[Dataset records]
---------------

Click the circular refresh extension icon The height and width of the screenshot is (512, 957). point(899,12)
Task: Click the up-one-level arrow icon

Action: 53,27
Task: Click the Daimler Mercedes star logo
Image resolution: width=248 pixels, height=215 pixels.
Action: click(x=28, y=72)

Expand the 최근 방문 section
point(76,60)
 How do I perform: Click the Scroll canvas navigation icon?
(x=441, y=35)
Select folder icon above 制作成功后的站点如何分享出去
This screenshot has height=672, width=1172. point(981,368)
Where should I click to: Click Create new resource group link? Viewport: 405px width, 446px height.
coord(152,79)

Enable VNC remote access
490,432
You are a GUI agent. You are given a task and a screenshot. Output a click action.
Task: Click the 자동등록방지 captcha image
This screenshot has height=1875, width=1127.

---------------

> **What to do**: Could you transcribe all of the entries exactly, leaving nothing out?

> **Answer to the problem**:
Click the circular refresh extension icon The height and width of the screenshot is (512, 957). point(899,12)
Task: Click the up-one-level arrow icon

Action: 53,27
Task: Click the Daimler Mercedes star logo
Image resolution: width=248 pixels, height=215 pixels.
Action: click(x=28, y=72)

Expand the 최근 방문 section
point(76,60)
 How do I perform: Click the Scroll canvas navigation icon?
(x=441, y=35)
Select folder icon above 制作成功后的站点如何分享出去
This screenshot has height=672, width=1172. point(981,368)
Where should I click to: Click Create new resource group link? Viewport: 405px width, 446px height.
coord(152,79)

Enable VNC remote access
490,432
You are a GUI agent. You are given a task and a screenshot. Output a click action.
Task: Click the 자동등록방지 captcha image
This screenshot has height=1875, width=1127.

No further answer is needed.